Task item:
Starting at the line that contains "Screen dimensions: 1100x485" and stopping at the line that contains "trash icon on", transcribe every line of the material below exactly; pictures stay out.

Records for the task:
::::::

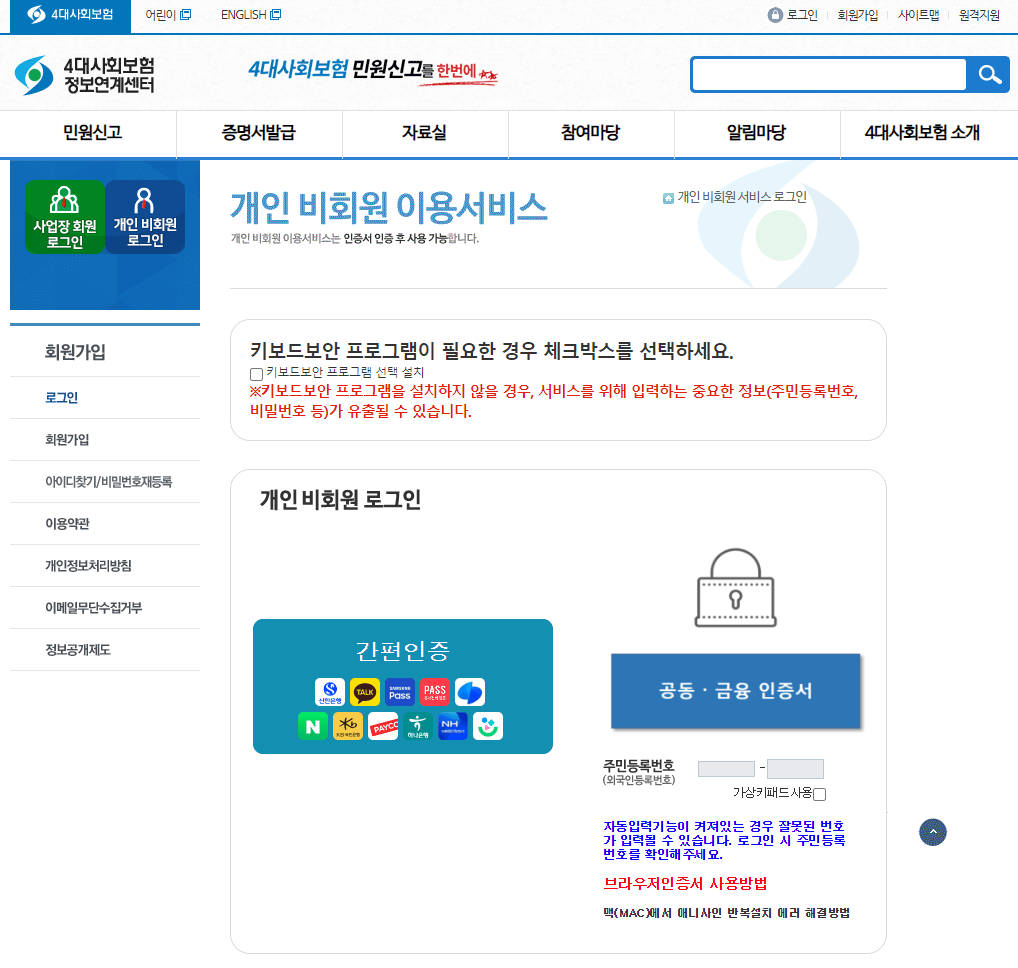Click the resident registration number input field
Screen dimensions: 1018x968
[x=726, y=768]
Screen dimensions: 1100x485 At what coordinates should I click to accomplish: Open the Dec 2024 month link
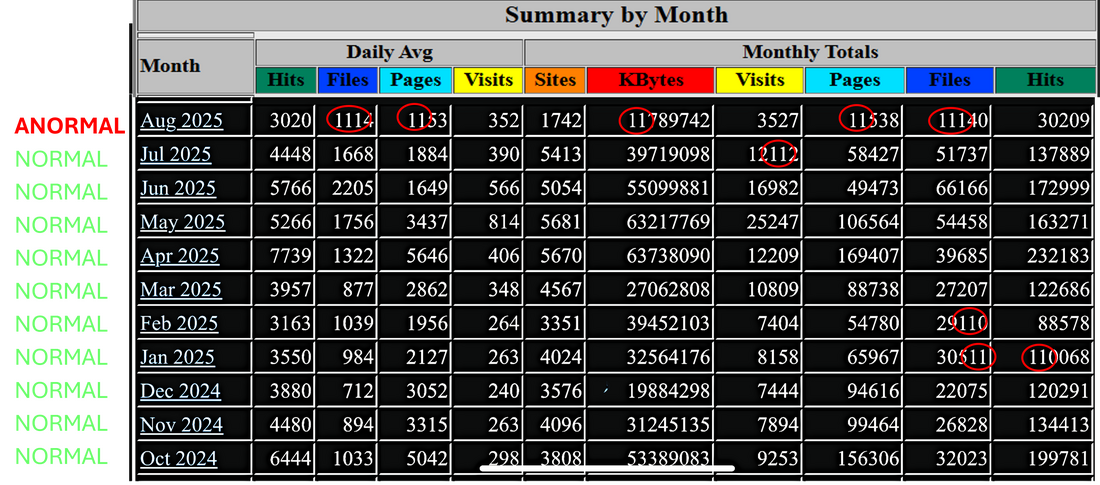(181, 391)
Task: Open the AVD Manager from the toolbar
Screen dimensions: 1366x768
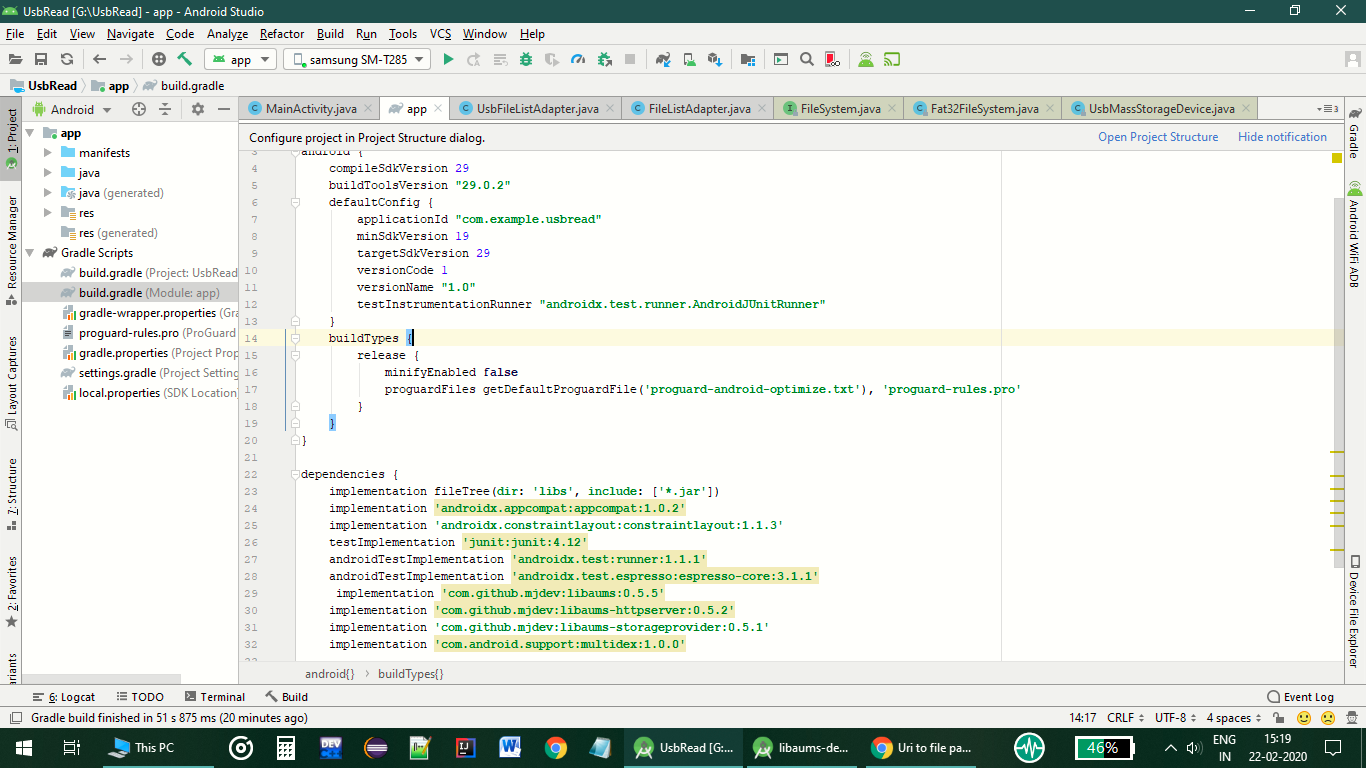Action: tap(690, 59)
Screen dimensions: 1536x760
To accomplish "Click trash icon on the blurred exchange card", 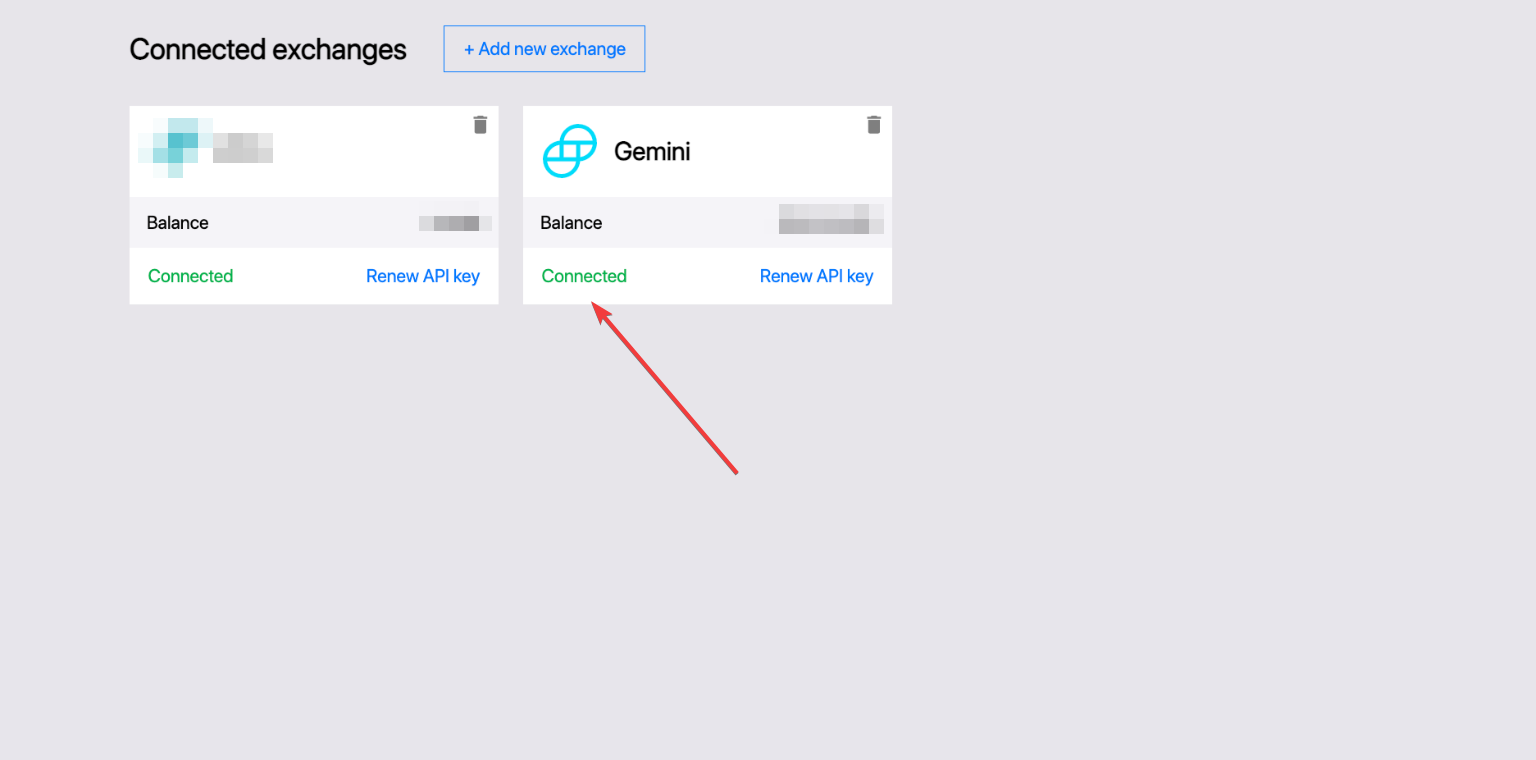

::::::

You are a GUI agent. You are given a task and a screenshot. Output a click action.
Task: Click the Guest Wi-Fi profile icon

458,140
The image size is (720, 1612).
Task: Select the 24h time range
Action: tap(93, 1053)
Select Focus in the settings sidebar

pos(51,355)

::::::

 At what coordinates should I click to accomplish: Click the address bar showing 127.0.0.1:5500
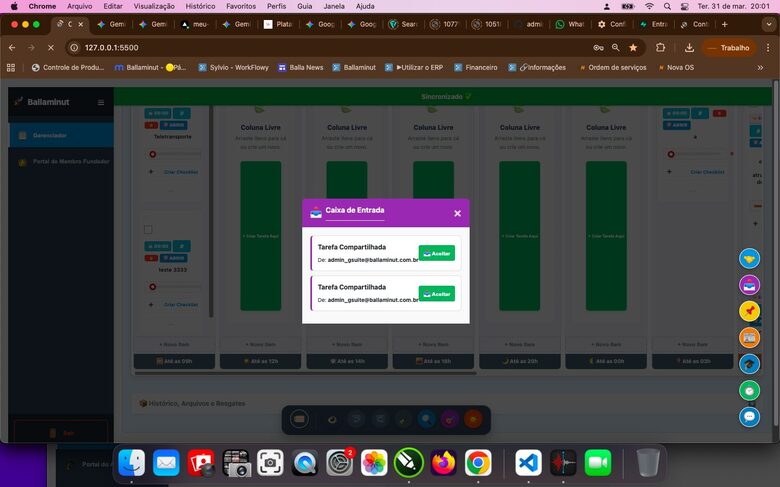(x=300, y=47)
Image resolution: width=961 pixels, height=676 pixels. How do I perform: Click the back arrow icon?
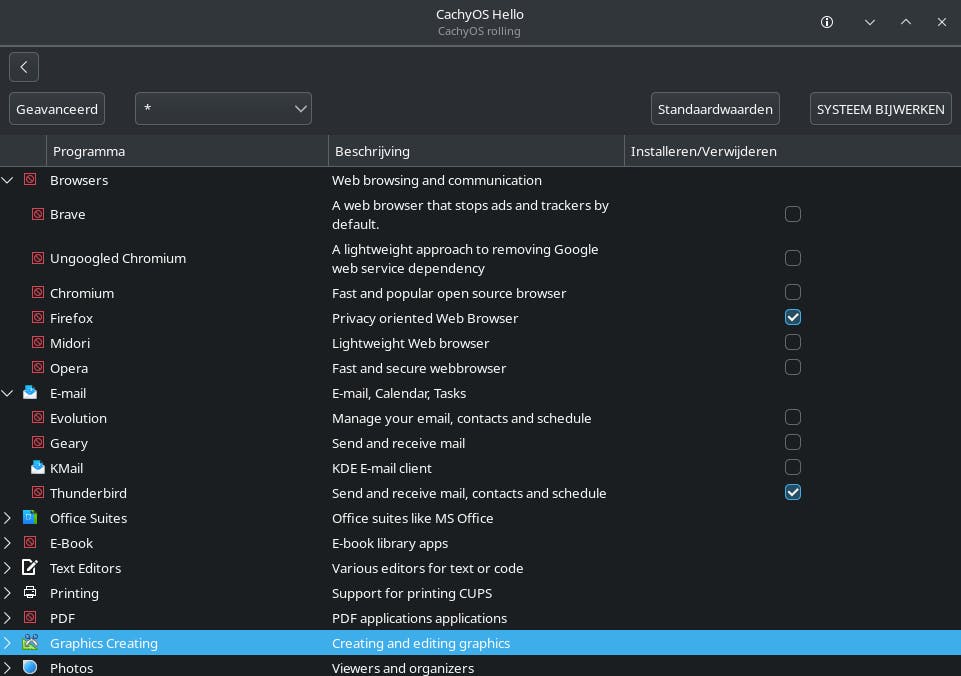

::::::

Output of the task:
Screen dimensions: 1100x485 At what coordinates should I click to accomplish: Open the Dec 2024 month link
(181, 391)
Task: Open the AVD Manager from the toolbar
Screen dimensions: 1366x768
Action: tap(690, 59)
Screen dimensions: 1536x760
To accomplish "Click trash icon on the blurred exchange card", 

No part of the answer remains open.